TASK OBJECTIVE: Return the data verbatim, without pictures.

### DATA IN THIS EXERCISE ###

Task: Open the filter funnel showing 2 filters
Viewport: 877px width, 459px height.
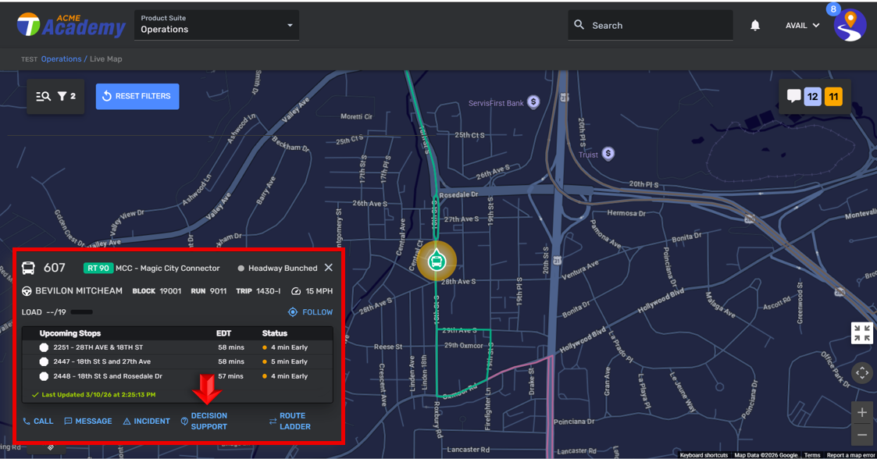Action: [66, 96]
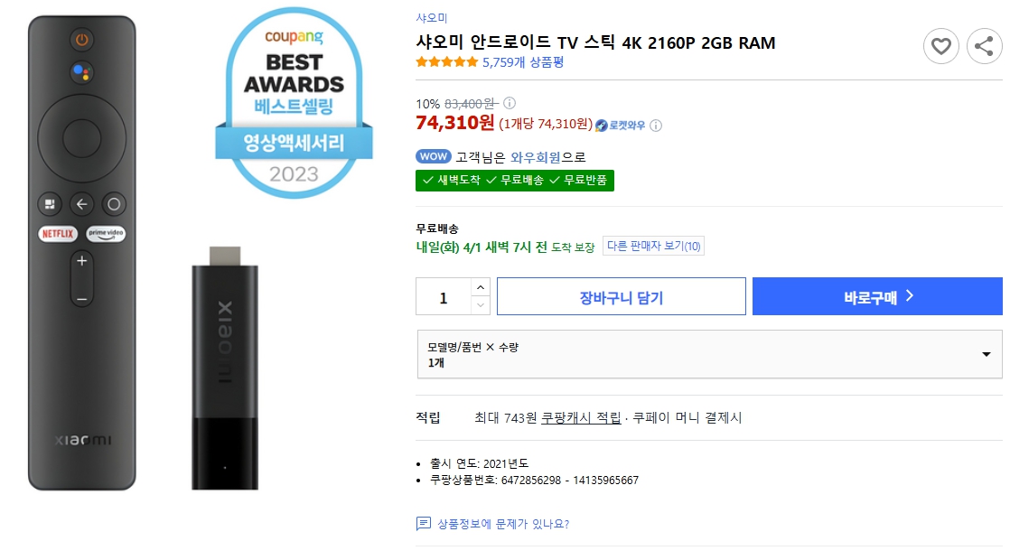This screenshot has width=1010, height=560.
Task: Click the 와우회원 link
Action: [536, 157]
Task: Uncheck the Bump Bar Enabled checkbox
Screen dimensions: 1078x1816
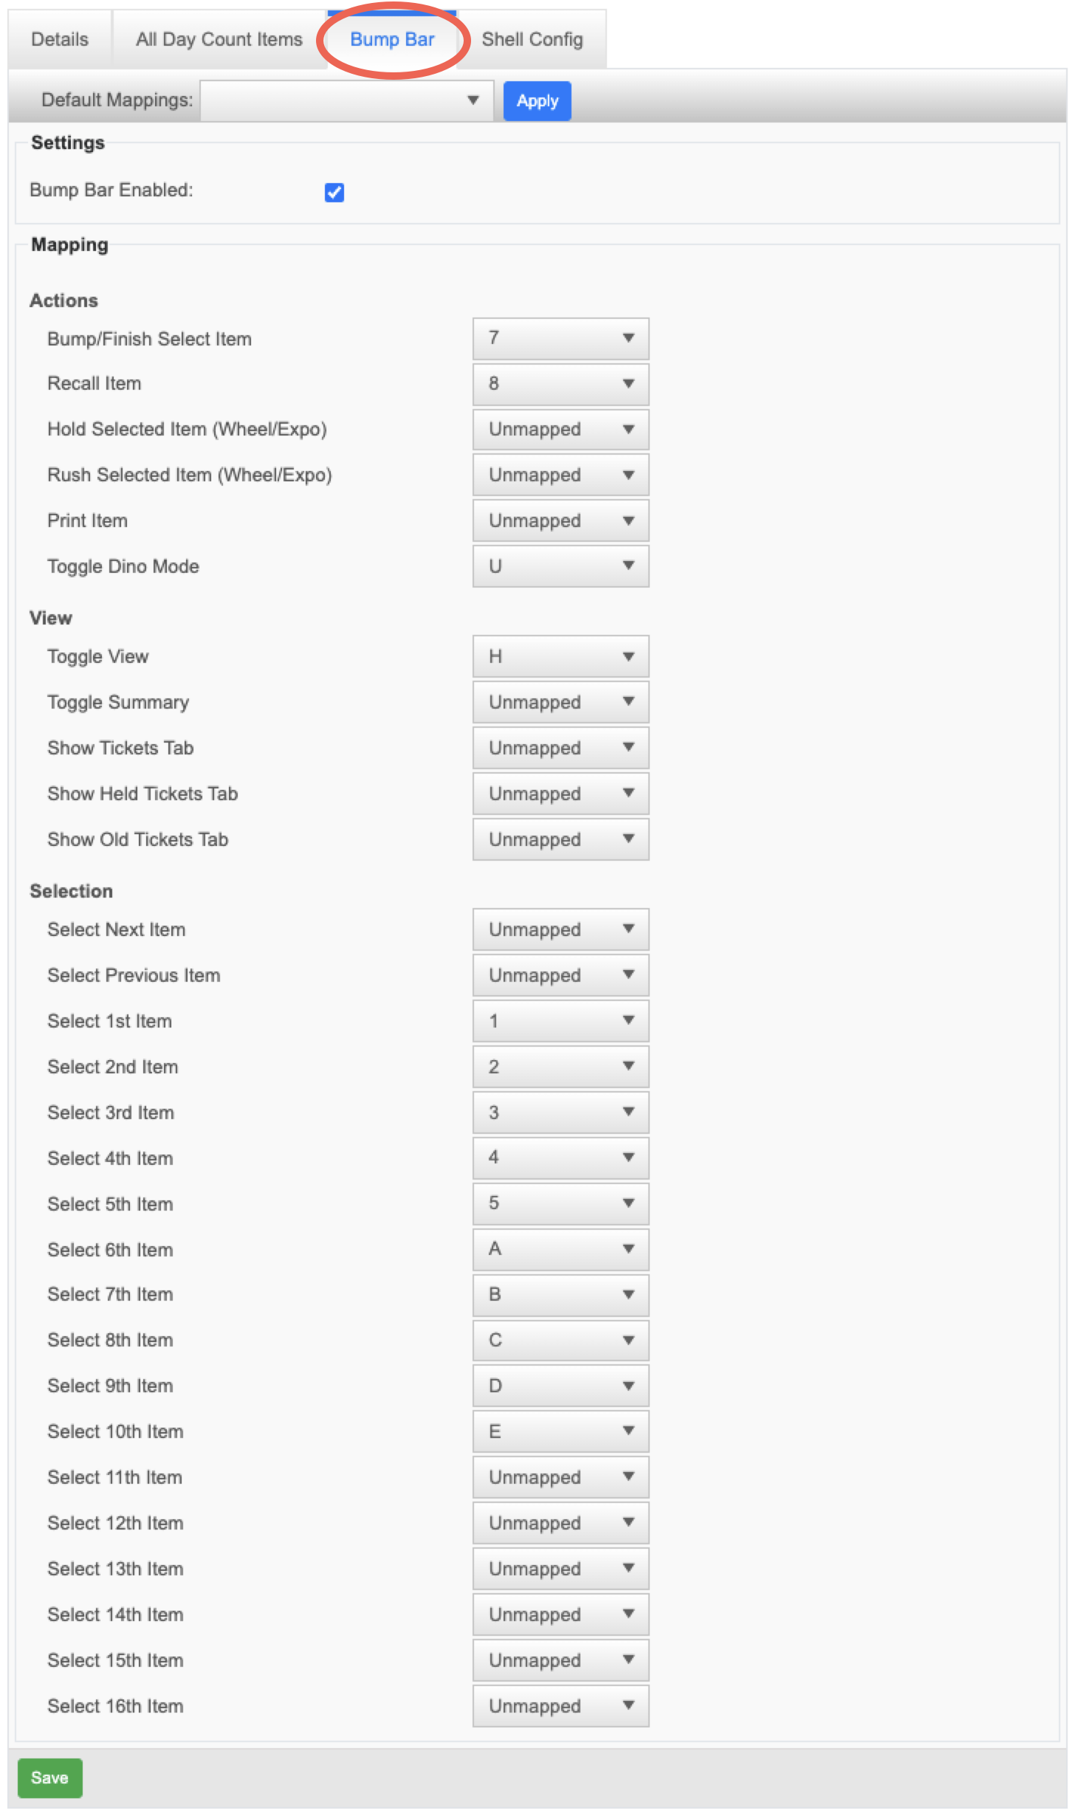Action: [x=334, y=192]
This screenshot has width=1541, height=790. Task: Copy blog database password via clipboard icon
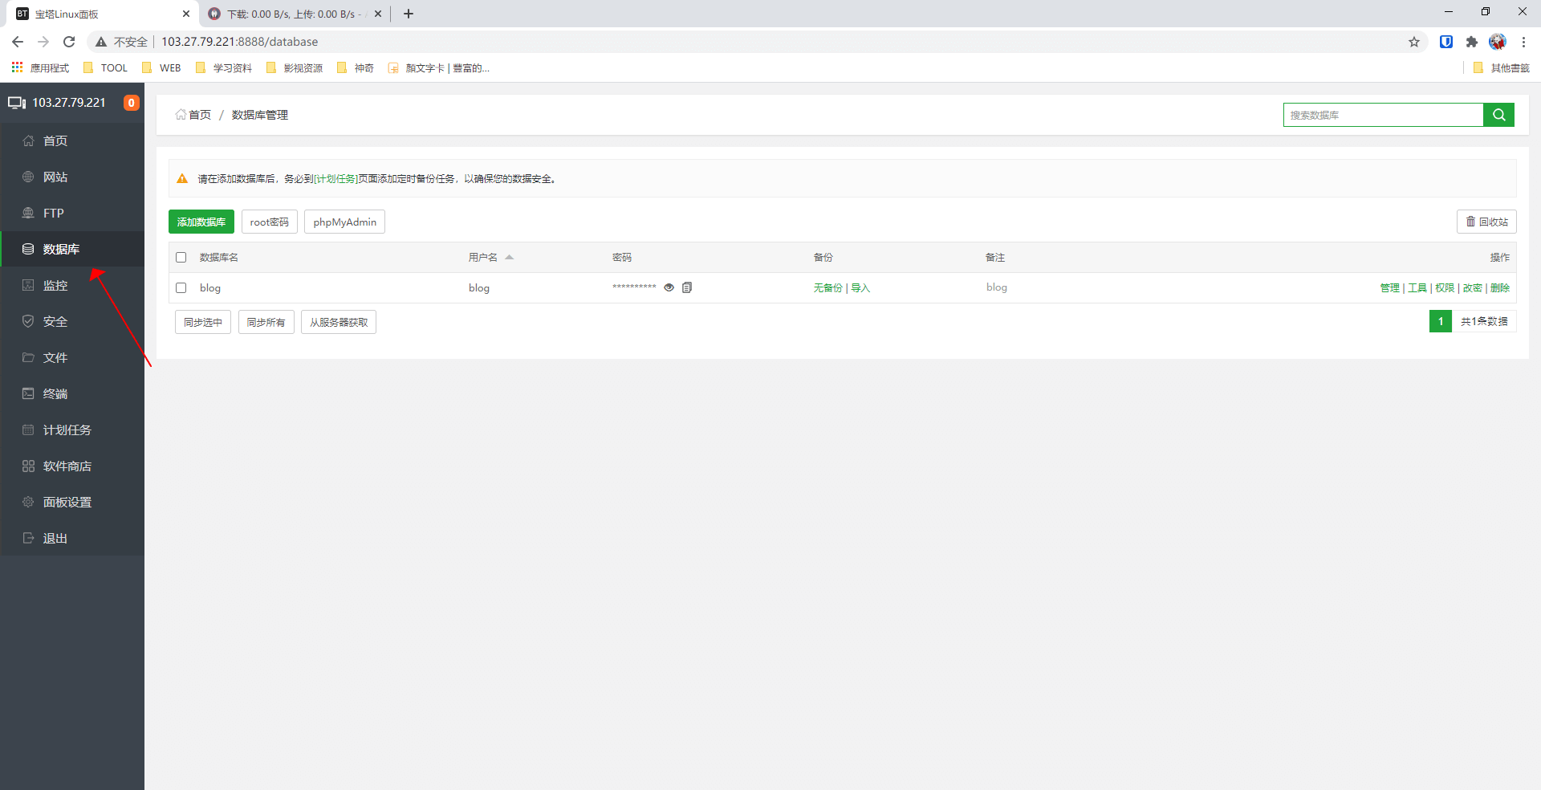(x=687, y=287)
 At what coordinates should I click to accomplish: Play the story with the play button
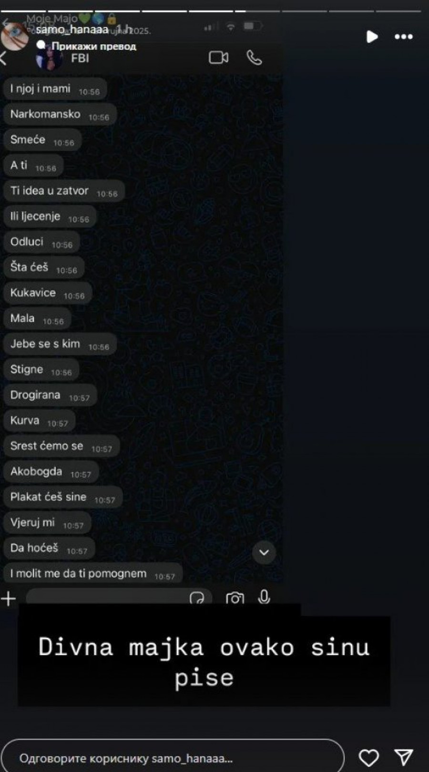pyautogui.click(x=372, y=37)
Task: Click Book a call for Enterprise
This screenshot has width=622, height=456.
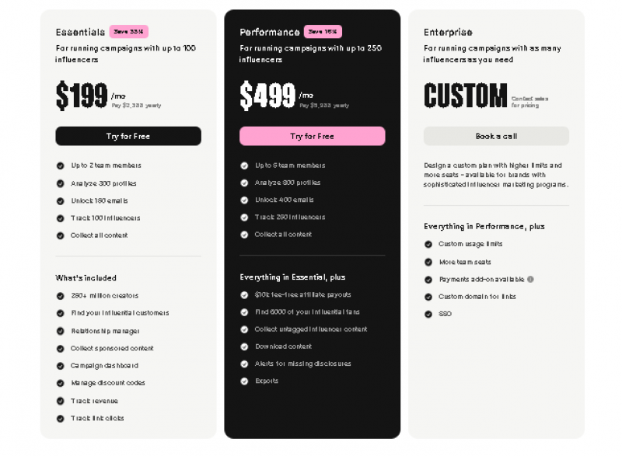Action: click(498, 137)
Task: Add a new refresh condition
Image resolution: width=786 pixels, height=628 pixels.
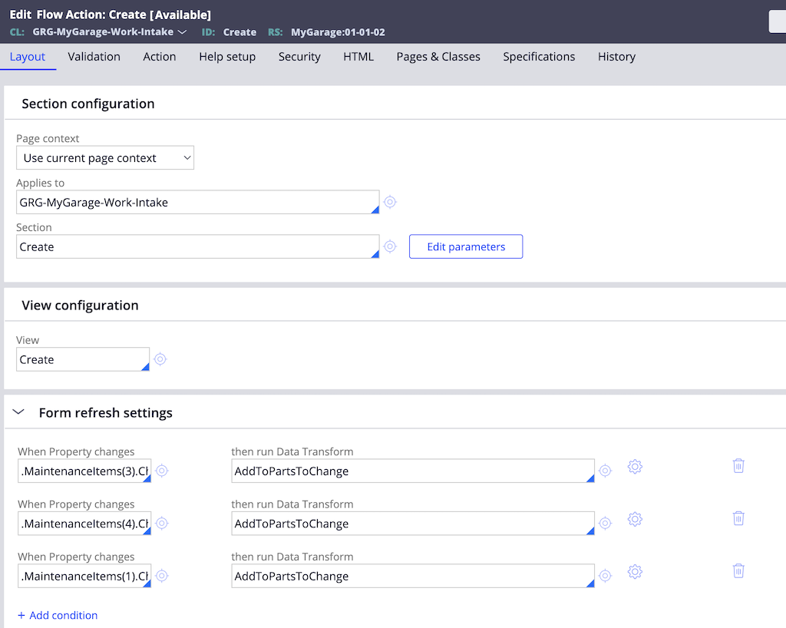Action: [58, 615]
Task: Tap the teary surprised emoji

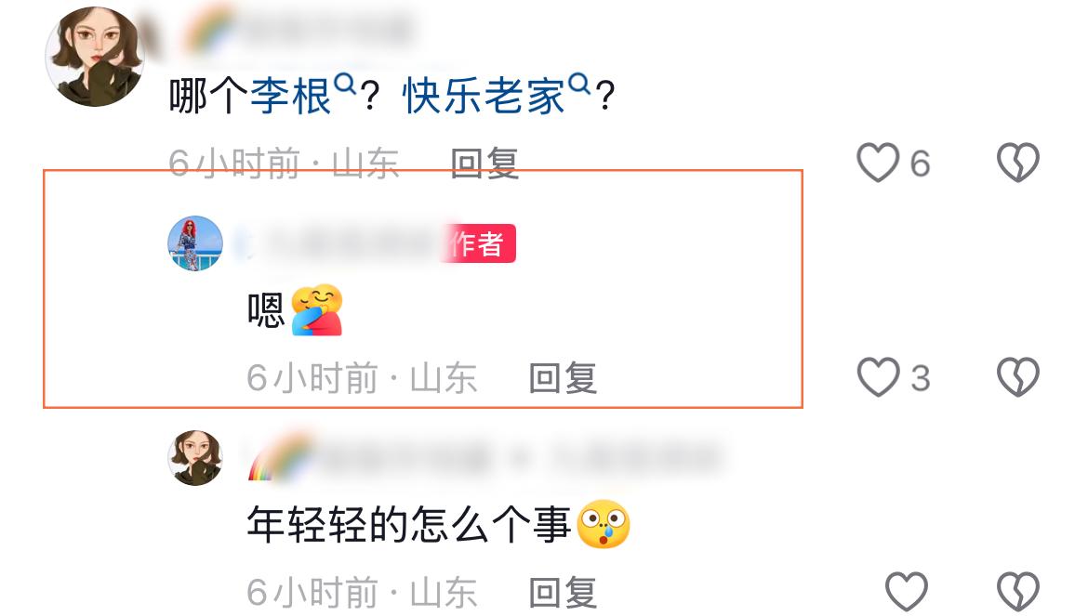Action: (x=604, y=524)
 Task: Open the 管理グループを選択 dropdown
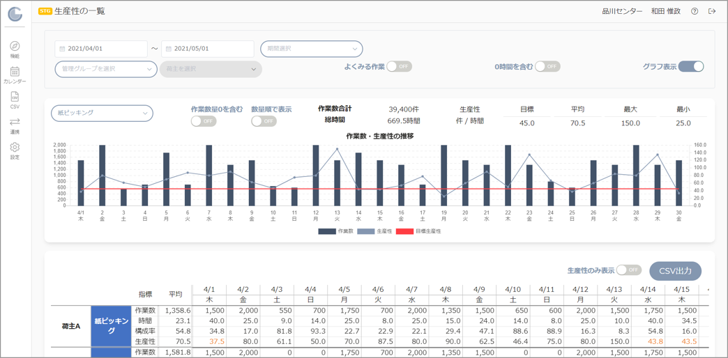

###

WRITTEN REPLY:
Task: Open the filter funnel showing 2 filters
Viewport: 877px width, 459px height.
Action: [66, 96]
This screenshot has width=1010, height=560.
Task: Click the 와우회원 link
Action: [536, 157]
Task: Uncheck the Bump Bar Enabled checkbox
Screen dimensions: 1078x1816
Action: [x=334, y=192]
This screenshot has width=1541, height=790. Task: Copy blog database password via clipboard icon
(x=687, y=287)
 At what coordinates should I click to accomplish: Play the story with the play button
pyautogui.click(x=372, y=37)
Task: Click Book a call for Enterprise
This screenshot has width=622, height=456.
Action: click(498, 137)
Task: Add a new refresh condition
Image resolution: width=786 pixels, height=628 pixels.
Action: [58, 615]
Task: Tap the teary surprised emoji

Action: (x=604, y=524)
 Task: Open the 管理グループを選択 dropdown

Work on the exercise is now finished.